WHAT TO DO:
Every entry that appears below is to be output exactly.

• • • •

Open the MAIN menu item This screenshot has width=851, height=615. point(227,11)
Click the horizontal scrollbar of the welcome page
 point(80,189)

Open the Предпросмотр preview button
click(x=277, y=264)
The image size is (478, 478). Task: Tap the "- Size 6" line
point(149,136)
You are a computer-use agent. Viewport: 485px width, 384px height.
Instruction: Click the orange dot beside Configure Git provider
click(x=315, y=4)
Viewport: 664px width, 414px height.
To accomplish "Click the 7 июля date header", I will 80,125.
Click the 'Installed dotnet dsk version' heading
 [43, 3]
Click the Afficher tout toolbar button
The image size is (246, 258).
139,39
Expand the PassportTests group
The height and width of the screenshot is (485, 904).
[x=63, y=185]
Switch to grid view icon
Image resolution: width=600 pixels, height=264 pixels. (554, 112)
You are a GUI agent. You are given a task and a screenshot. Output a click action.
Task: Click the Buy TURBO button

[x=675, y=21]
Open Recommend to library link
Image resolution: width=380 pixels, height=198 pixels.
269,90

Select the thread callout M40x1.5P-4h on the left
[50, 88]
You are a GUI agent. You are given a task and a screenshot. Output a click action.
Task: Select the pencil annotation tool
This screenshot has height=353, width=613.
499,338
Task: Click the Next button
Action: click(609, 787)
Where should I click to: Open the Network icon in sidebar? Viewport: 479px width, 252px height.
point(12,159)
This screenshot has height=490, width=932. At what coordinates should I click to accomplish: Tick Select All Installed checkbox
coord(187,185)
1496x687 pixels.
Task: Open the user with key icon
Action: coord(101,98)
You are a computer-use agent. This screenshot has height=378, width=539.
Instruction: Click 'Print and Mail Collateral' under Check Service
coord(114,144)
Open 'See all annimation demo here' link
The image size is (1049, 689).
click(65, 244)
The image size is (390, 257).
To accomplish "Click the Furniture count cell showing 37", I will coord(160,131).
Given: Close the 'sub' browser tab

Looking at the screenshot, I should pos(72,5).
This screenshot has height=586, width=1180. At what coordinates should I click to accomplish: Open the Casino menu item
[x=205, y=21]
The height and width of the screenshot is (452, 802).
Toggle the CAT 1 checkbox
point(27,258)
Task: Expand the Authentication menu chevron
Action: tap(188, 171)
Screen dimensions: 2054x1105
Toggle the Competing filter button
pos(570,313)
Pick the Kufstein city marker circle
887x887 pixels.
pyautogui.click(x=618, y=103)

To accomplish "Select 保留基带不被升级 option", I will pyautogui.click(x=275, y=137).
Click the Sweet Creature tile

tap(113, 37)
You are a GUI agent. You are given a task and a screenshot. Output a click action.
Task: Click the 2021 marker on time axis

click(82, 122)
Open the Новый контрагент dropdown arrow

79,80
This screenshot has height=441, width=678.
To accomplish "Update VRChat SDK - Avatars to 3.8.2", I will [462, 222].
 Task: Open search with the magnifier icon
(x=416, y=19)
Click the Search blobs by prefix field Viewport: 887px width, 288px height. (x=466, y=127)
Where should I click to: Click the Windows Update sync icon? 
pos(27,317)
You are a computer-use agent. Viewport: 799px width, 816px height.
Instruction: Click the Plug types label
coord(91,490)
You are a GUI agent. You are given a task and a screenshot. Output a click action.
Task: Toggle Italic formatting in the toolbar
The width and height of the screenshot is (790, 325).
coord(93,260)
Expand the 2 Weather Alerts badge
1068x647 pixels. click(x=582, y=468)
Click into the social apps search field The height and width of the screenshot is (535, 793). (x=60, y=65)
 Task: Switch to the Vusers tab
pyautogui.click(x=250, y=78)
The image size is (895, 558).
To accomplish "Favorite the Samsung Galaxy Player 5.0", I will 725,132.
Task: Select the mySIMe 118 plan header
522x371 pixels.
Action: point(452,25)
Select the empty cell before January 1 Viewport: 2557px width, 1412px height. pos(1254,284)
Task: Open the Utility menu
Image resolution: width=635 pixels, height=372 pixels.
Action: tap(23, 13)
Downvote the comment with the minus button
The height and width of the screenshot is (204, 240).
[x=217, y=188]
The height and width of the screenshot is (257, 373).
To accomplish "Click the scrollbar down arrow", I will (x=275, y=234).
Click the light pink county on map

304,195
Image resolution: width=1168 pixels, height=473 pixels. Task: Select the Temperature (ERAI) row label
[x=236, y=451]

• • • •

ANSWER SECTION:
Open the MAIN menu item This screenshot has width=851, height=615. point(227,11)
Click the horizontal scrollbar of the welcome page
 point(80,189)

Open the Предпросмотр preview button
click(x=277, y=264)
The image size is (478, 478). Task: Tap the "- Size 6" line
point(149,136)
You are a computer-use agent. Viewport: 485px width, 384px height.
Instruction: Click the orange dot beside Configure Git provider
click(x=315, y=4)
Viewport: 664px width, 414px height.
To accomplish "Click the 7 июля date header", I will 80,125.
Click the 'Installed dotnet dsk version' heading
 [43, 3]
Click the Afficher tout toolbar button
The image size is (246, 258).
139,39
Expand the PassportTests group
The height and width of the screenshot is (485, 904).
[x=63, y=185]
Switch to grid view icon
Image resolution: width=600 pixels, height=264 pixels. (554, 112)
You are a GUI agent. You are given a task and a screenshot. Output a click action.
Task: Click the Buy TURBO button

[x=675, y=21]
Open Recommend to library link
Image resolution: width=380 pixels, height=198 pixels.
269,90

Select the thread callout M40x1.5P-4h on the left
[50, 88]
You are a GUI agent. You are given a task and a screenshot. Output a click action.
Task: Select the pencil annotation tool
This screenshot has height=353, width=613.
499,338
Task: Click the Next button
Action: click(609, 787)
Where should I click to: Open the Network icon in sidebar? Viewport: 479px width, 252px height.
point(12,159)
This screenshot has height=490, width=932. At what coordinates should I click to accomplish: Tick Select All Installed checkbox
coord(187,185)
1496x687 pixels.
Task: Open the user with key icon
Action: coord(101,98)
You are a computer-use agent. This screenshot has height=378, width=539.
Instruction: Click 'Print and Mail Collateral' under Check Service
coord(114,144)
Open 'See all annimation demo here' link
The image size is (1049, 689).
click(65, 244)
The image size is (390, 257).
To accomplish "Click the Furniture count cell showing 37", I will coord(160,131).
Given: Close the 'sub' browser tab

Looking at the screenshot, I should pos(72,5).
This screenshot has height=586, width=1180. At what coordinates should I click to accomplish: Open the Casino menu item
[x=205, y=21]
The height and width of the screenshot is (452, 802).
Toggle the CAT 1 checkbox
point(27,258)
Task: Expand the Authentication menu chevron
Action: tap(188, 171)
Screen dimensions: 2054x1105
Toggle the Competing filter button
pos(570,313)
Pick the Kufstein city marker circle
887x887 pixels.
pyautogui.click(x=618, y=103)

To accomplish "Select 保留基带不被升级 option", I will pyautogui.click(x=275, y=137).
Click the Sweet Creature tile

tap(113, 37)
You are a GUI agent. You are given a task and a screenshot. Output a click action.
Task: Click the 2021 marker on time axis

click(82, 122)
Open the Новый контрагент dropdown arrow

79,80
This screenshot has height=441, width=678.
To accomplish "Update VRChat SDK - Avatars to 3.8.2", I will [462, 222].
 Task: Open search with the magnifier icon
(x=416, y=19)
Click the Search blobs by prefix field Viewport: 887px width, 288px height. (x=466, y=127)
Where should I click to: Click the Windows Update sync icon? 
pos(27,317)
You are a computer-use agent. Viewport: 799px width, 816px height.
Instruction: Click the Plug types label
coord(91,490)
You are a GUI agent. You are given a task and a screenshot. Output a click action.
Task: Toggle Italic formatting in the toolbar
The width and height of the screenshot is (790, 325).
coord(93,260)
Expand the 2 Weather Alerts badge
1068x647 pixels. click(x=582, y=468)
Click into the social apps search field The height and width of the screenshot is (535, 793). (x=60, y=65)
 Task: Switch to the Vusers tab
pyautogui.click(x=250, y=78)
The image size is (895, 558).
To accomplish "Favorite the Samsung Galaxy Player 5.0", I will 725,132.
Task: Select the mySIMe 118 plan header
522x371 pixels.
Action: point(452,25)
Select the empty cell before January 1 Viewport: 2557px width, 1412px height. pos(1254,284)
Task: Open the Utility menu
Image resolution: width=635 pixels, height=372 pixels.
Action: tap(23, 13)
Downvote the comment with the minus button
The height and width of the screenshot is (204, 240).
[x=217, y=188]
The height and width of the screenshot is (257, 373).
To accomplish "Click the scrollbar down arrow", I will (x=275, y=234).
Click the light pink county on map

304,195
Image resolution: width=1168 pixels, height=473 pixels. Task: Select the Temperature (ERAI) row label
[x=236, y=451]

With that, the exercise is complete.